[EXERCISE OBJECTIVE] Reproduce the data below line for line, without changing anything.

[SUPPLIED RECORDS]
"""
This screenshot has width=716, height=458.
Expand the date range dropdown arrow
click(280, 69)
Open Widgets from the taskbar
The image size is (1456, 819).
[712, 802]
"""
[SOLUTION TO THE EXERCISE]
This screenshot has width=716, height=458.
Expand the date range dropdown arrow
click(280, 69)
Open Widgets from the taskbar
The image size is (1456, 819).
[712, 802]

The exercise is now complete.